Un vrai mode d’emploi du coup d’État
Le romancier installe un processus qui semble imparable. Une partie de l’armée, de la classe politique rejettent le résultat des urnes. Des groupuscules réalisent une série d’actes de vandalisme, d’attentats pour fragiliser le pouvoir. L’intrigue se déroule dans les lieux de pouvoir, de Matignon à l’Elysée, du Palais du Luxembourg au Conseil constitutionnel, de la DGSI à Sciences Po…
Les putschistes profitent du moment où la vie est presque suspendue pour cause de congés, quand les responsables sont éparpillés dans des endroits de détente, les administrations tournent au ralenti.

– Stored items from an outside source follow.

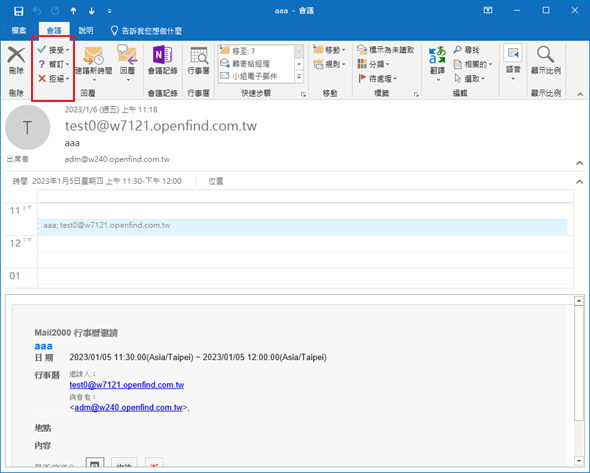Click the Delete (刪除) X icon
The height and width of the screenshot is (473, 590).
tap(16, 55)
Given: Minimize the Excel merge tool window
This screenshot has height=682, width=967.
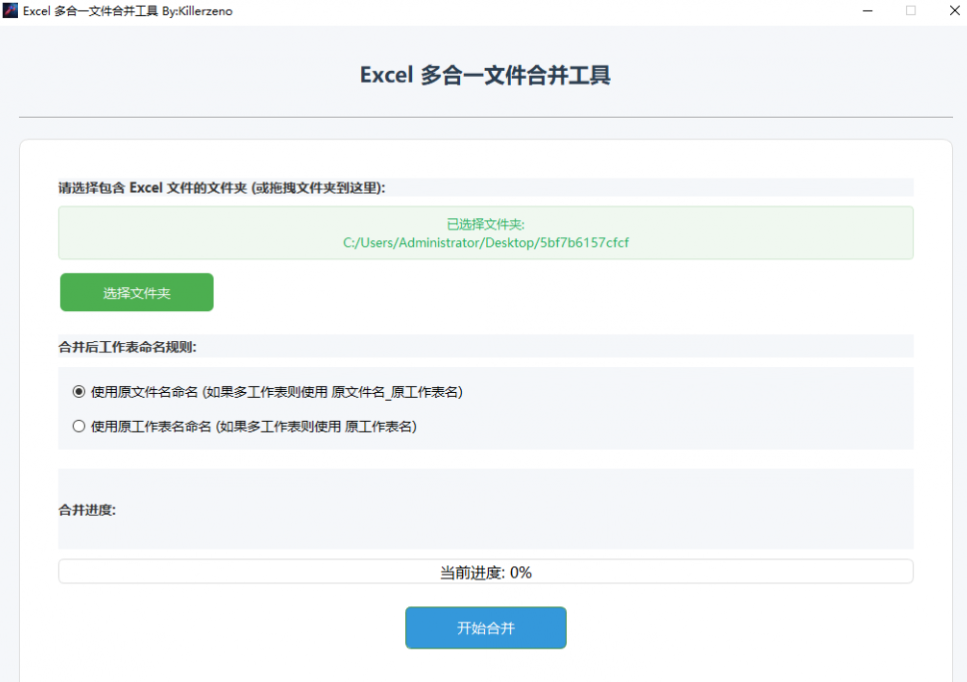Looking at the screenshot, I should pos(867,11).
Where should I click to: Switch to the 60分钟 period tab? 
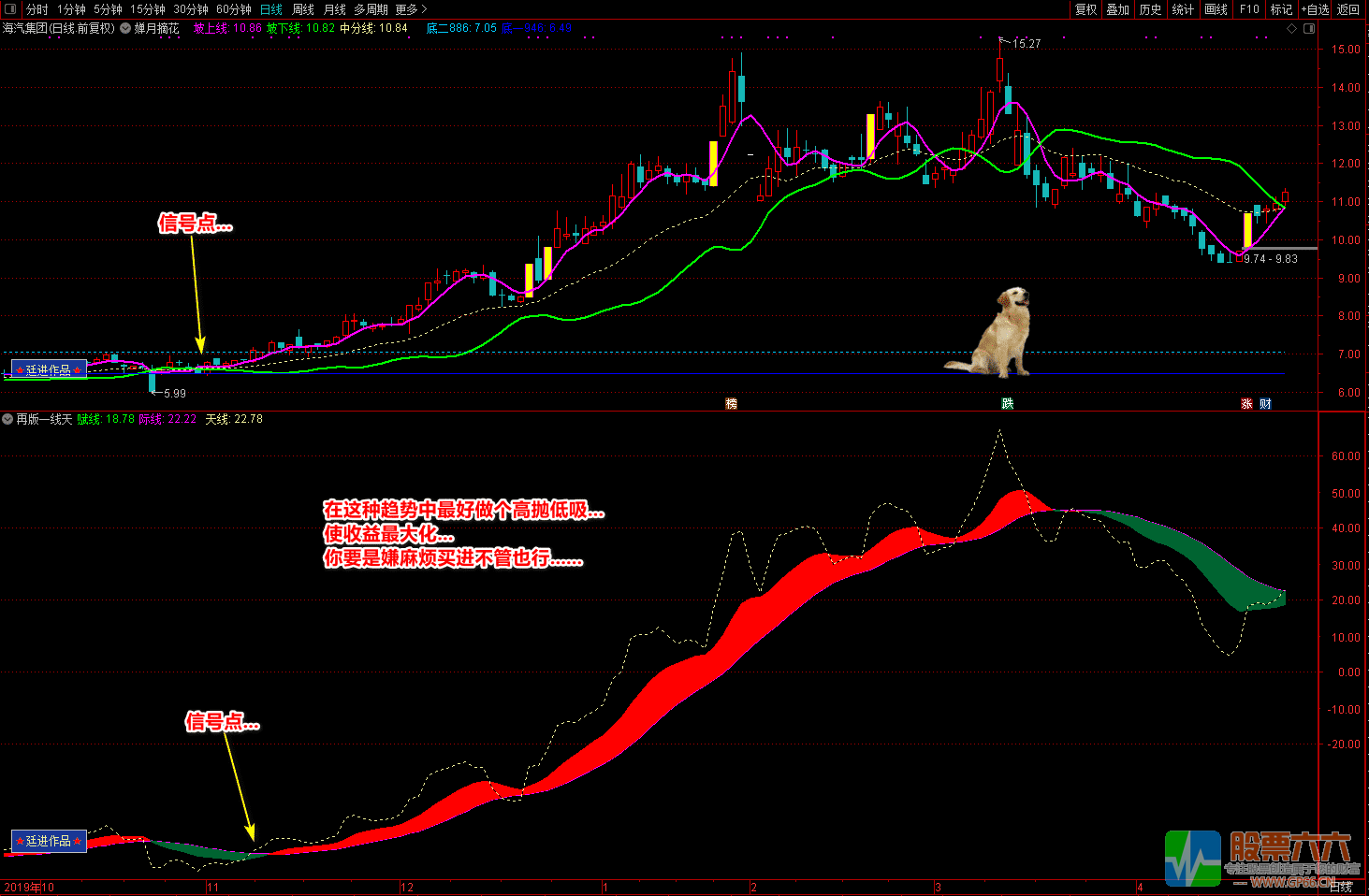pyautogui.click(x=234, y=9)
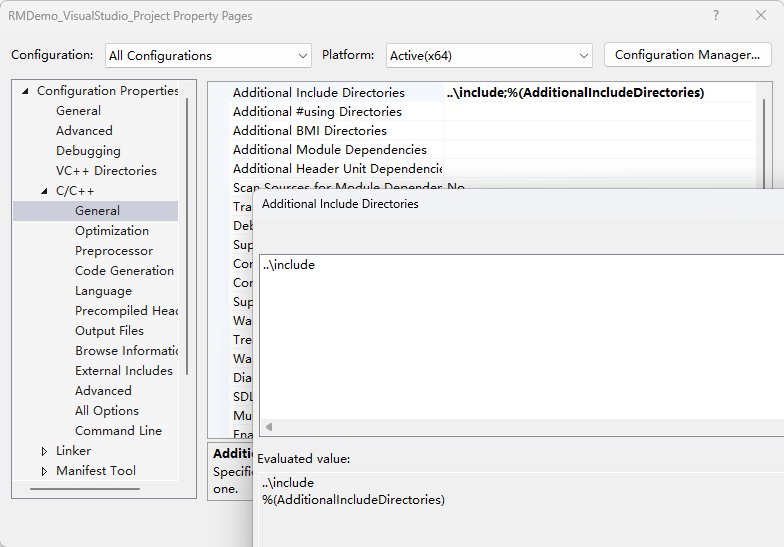Click the help question mark in title bar

tap(715, 16)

Ce 25 avril, la France a élu Martine Bordas, une présidente de la République de gauche. Elle l’a emporté de justesse sur la candidate d’extrême-droite.
À la direction de la DGSI, Virginie Trinh Duc s’inquiète sérieusement. La situation est tendue.

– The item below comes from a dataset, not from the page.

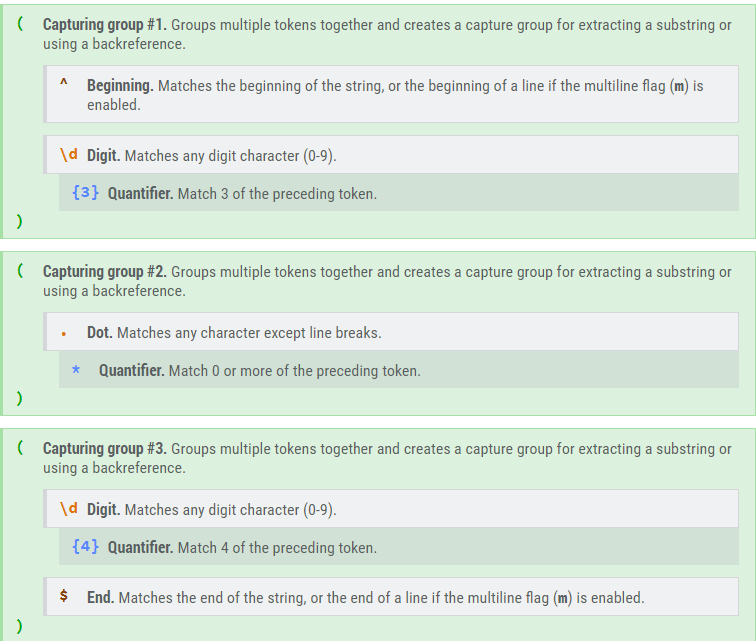Click the \d token in capturing group #3

[69, 509]
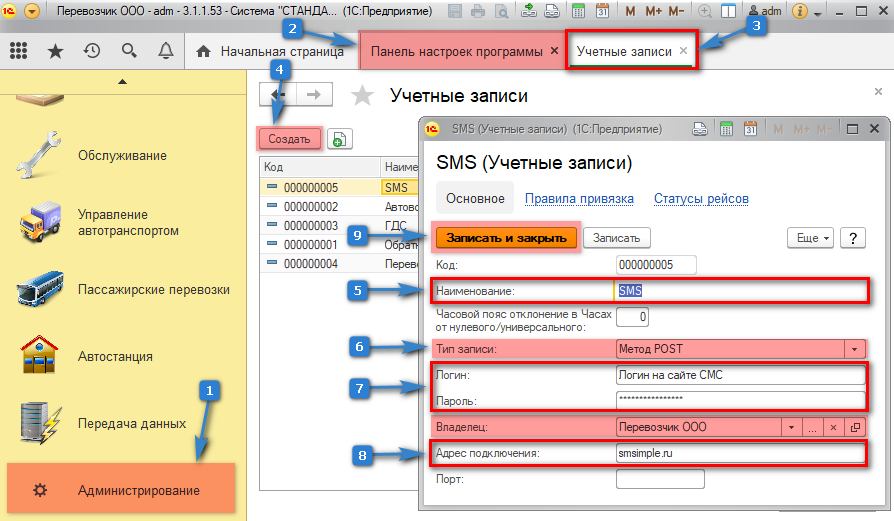894x521 pixels.
Task: Open the calculator icon in main toolbar
Action: pyautogui.click(x=579, y=12)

L’élection s’est tenue dans un climat de quasi-guerre civile. Certains estiment l’élection volée, multipliant les polémiques médiatiques. La parution d’une tribune de militaires appelant à une quasi-insurrection lui fait craindre le pire. Elle estime qu’il est grand temps d’agir.
La capitaine Nina Miriem, nouvellement intégrée à la DGSI, est appelée en renfort au Conseil constitutionnel pour la publication des résultats. C’est après les élections législatives que la situation se dégrade vraiment.
Alors qu’il se désole à la lecture de Valeurs actuelles, le lieutenant-colonel Guillaume de Mirepoix est approché par un homme. Celui-ci se présente comme Monsieur Alexis et lui propose de l’aider à faire valoir ses convictions de patriote.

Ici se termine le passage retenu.